I don't remember much about the hike down to the falls, but the view at the bottom of the trail is nice. This is a small waterfall that was probably much bigger the day after my visit (once all the rain that had just fallen on me made its way here).
You'll have a nice view of the falls...
... and on a clearer day, you'll probably also have a good view of the surrounding hills. I think I took this picture about halfway up the return trail, at a point above the falls. The hike from the falls back to the car took about 20 minutes, and it is a loop trail, so you don't have to do much backtracking.
Given the foul weather, most of the roadside viewpoints weren't very impressive, as I headed north on the Blue Ridge Parkway.
Another nearby viewpoint, just up the road from Headforemost Mountain View, offered some interesting rocks...
... and a nice, shady area...
... that's surrounded by rhododendron...
... most of which were blooming during my visit in mid-June.
A few miles north of Fallingwater Cascade, the Blue Ridge Parkway reaches its high point in Virginia. The road climbs up Apple Orchard Mountain, peaking at 3,950 feet.
You're still high on Apple Orchard Mountain, when you reach Arnold Valley Viewpoint. The valley floor is a vertical half-mile below you. I've read there's a trail nearby that leads to an even better view of the valley.
I didn't even bother getting out of the car for the view of Terrapin Mountain, elevation 3,500 feet.

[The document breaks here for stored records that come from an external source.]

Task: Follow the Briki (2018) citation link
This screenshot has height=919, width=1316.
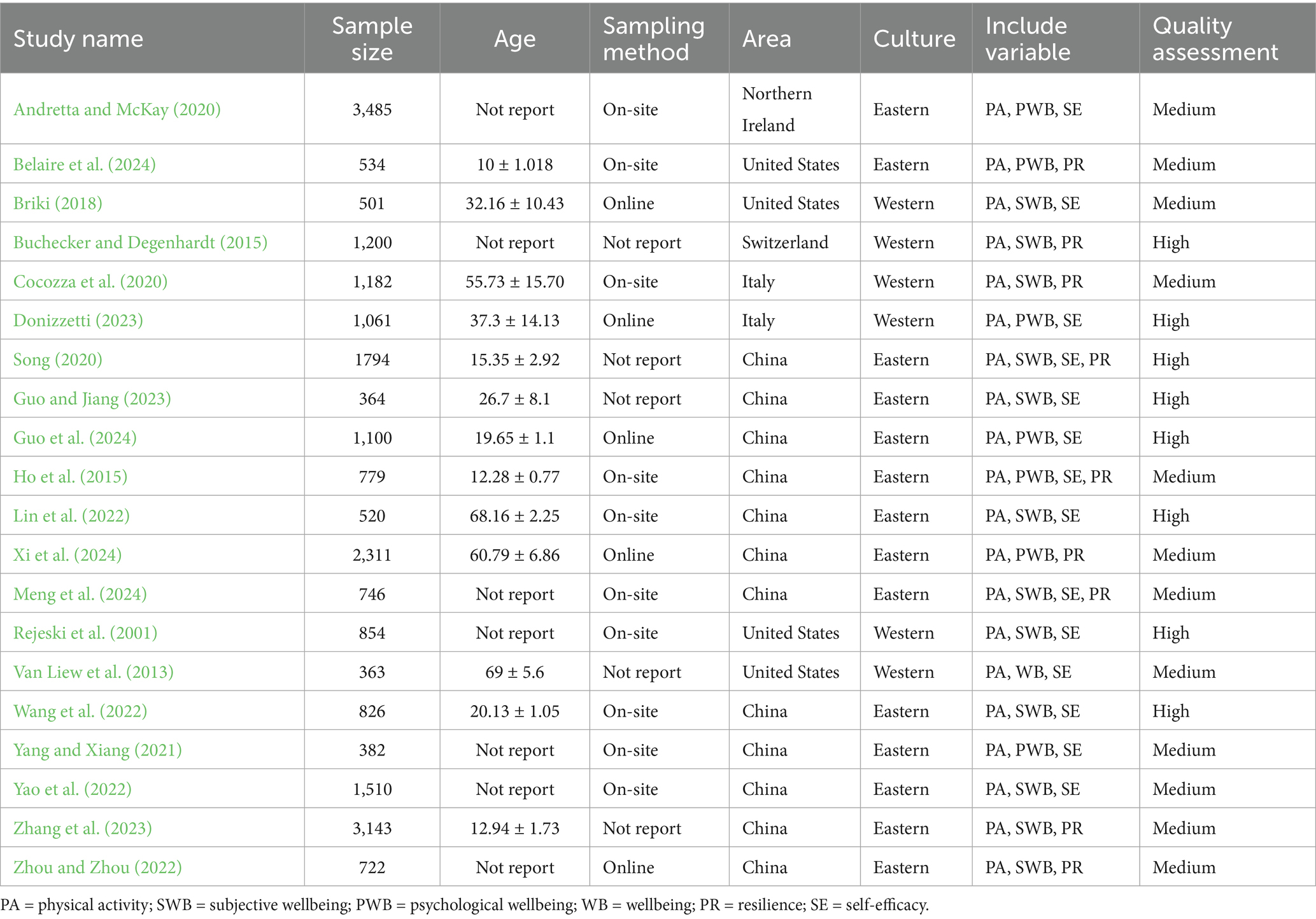Action: point(58,203)
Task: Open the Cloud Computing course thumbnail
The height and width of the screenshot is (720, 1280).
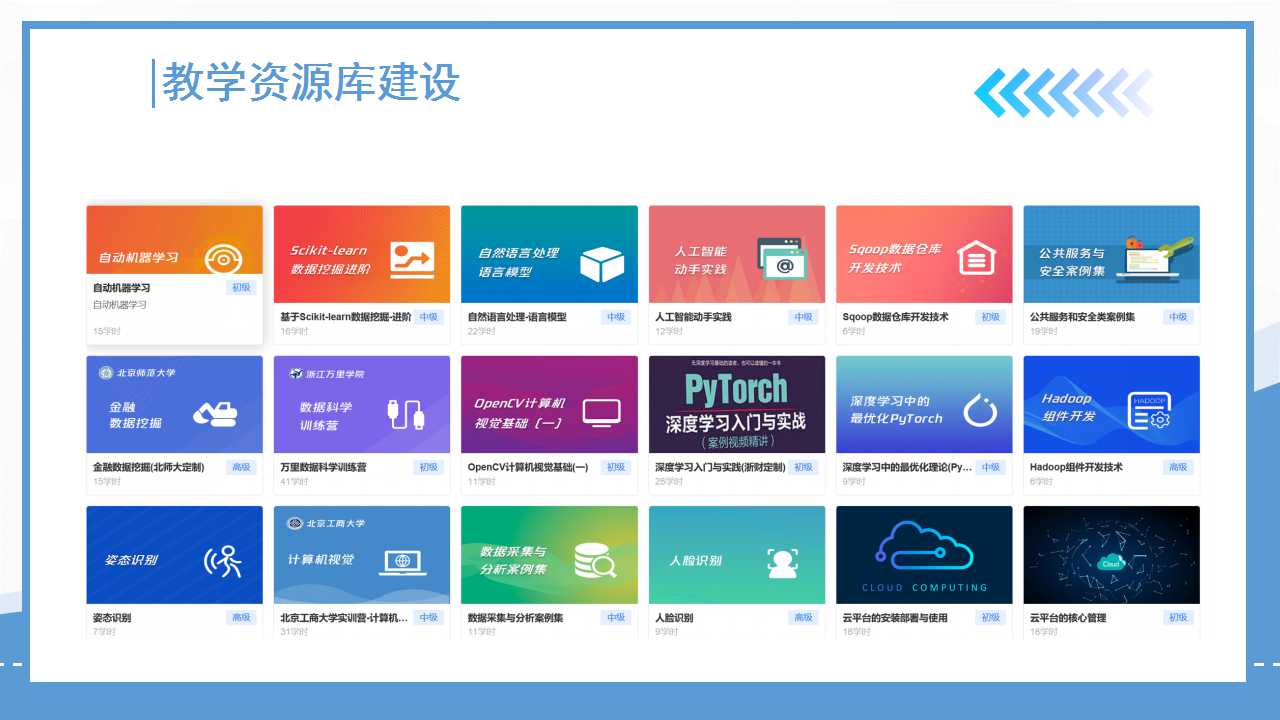Action: [x=924, y=555]
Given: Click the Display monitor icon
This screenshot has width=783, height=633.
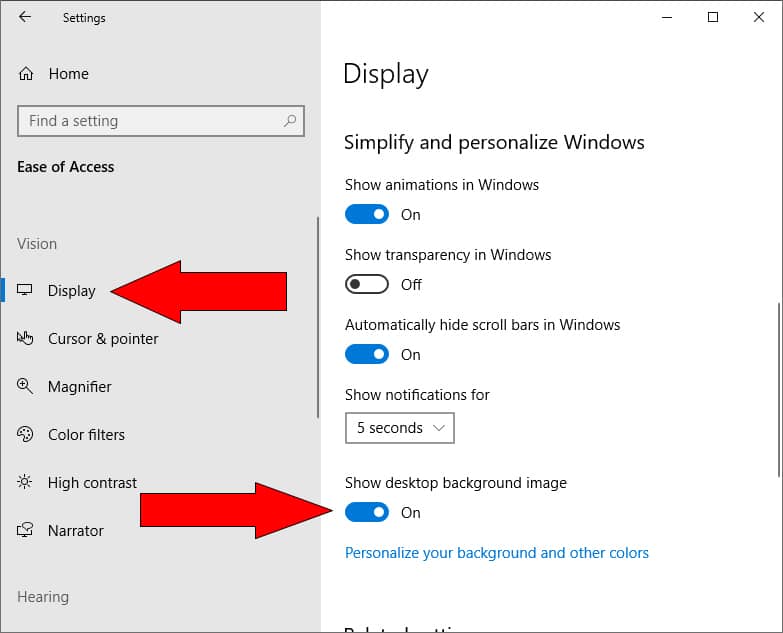Looking at the screenshot, I should coord(26,291).
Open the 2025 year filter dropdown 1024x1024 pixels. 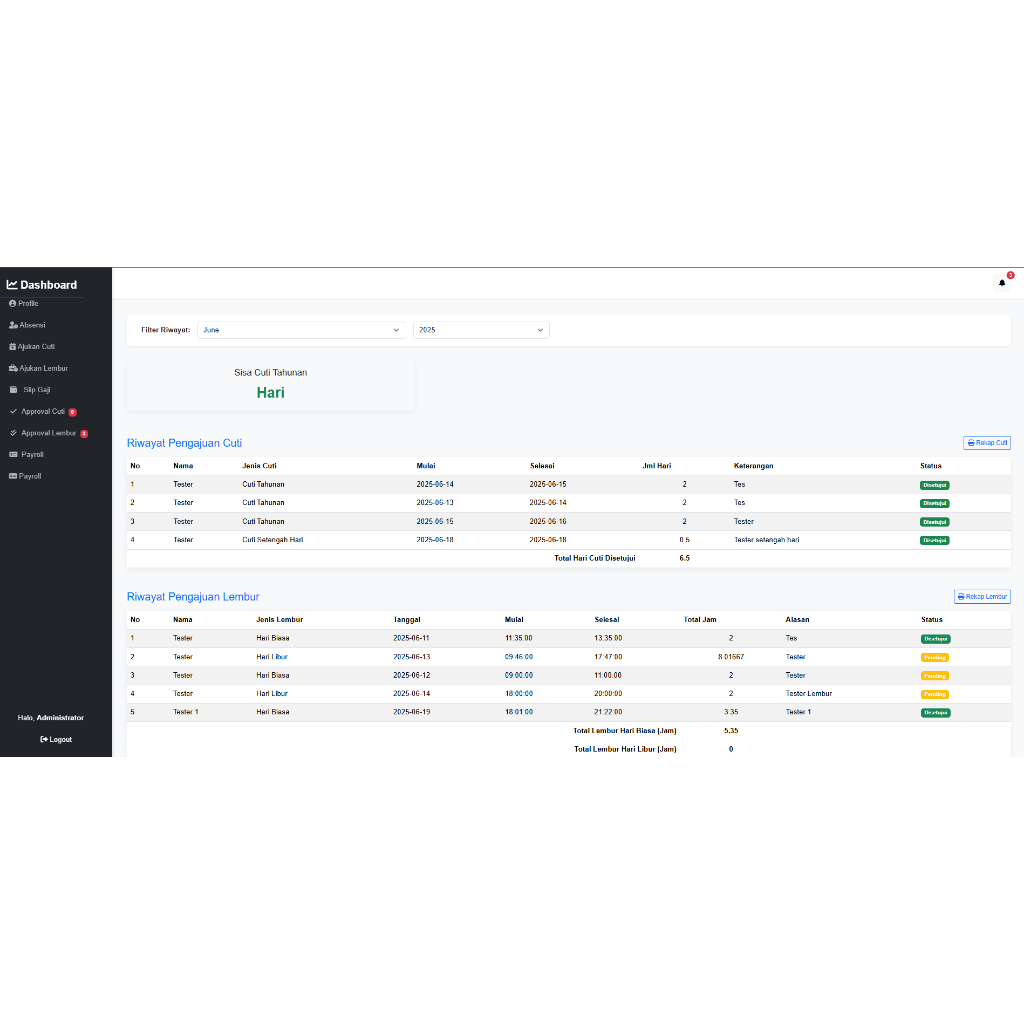click(x=480, y=330)
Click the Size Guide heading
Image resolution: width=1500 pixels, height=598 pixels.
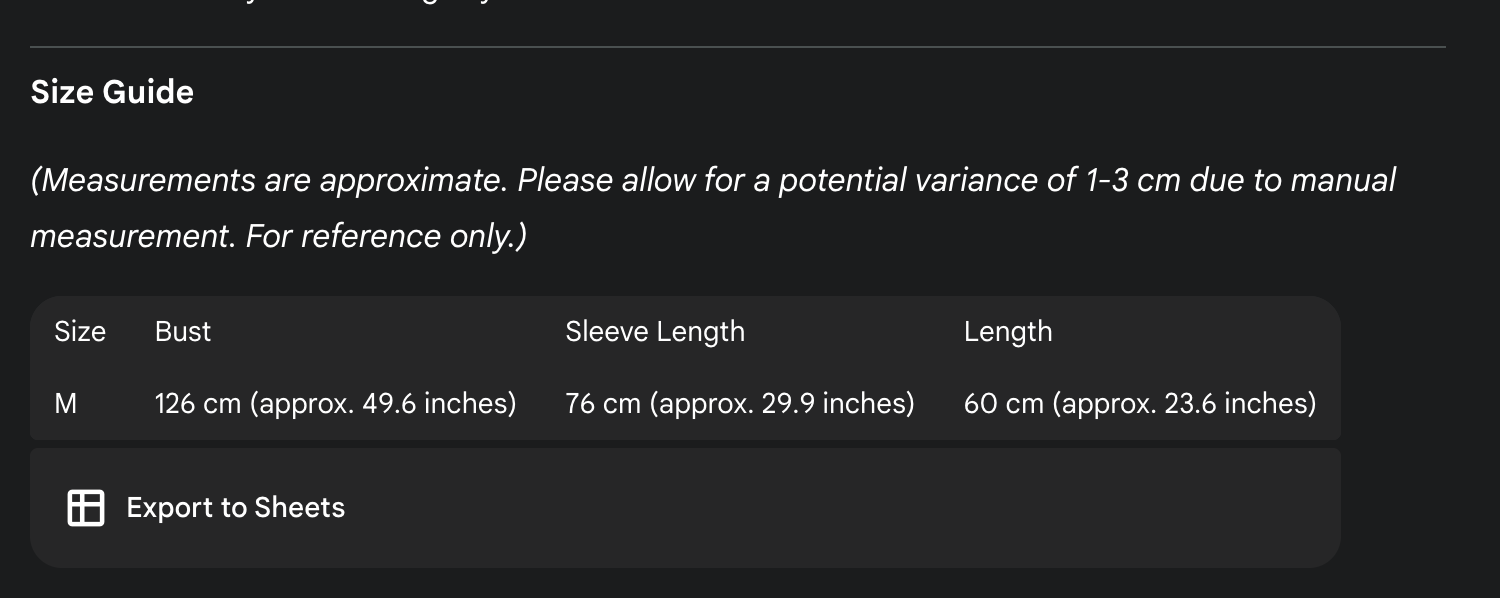point(112,92)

Consider a detour from the Blue Ridge Parkway on US 501, to Natural Bridge. The attraction declares itself to be one of the 7 Natural Wonders of the World (its website explains that it has been included in several different lists of Wonders, mostly in the 19th and early 20th centuries). George Washington surveyed the site in 1750, and just four years later, Thomas Jefferson purchased the bridge and surrounding land from King George III. These days, you can visit the bridge, and tour caverns and a wax museum, while staying at the attraction's grand old hotel.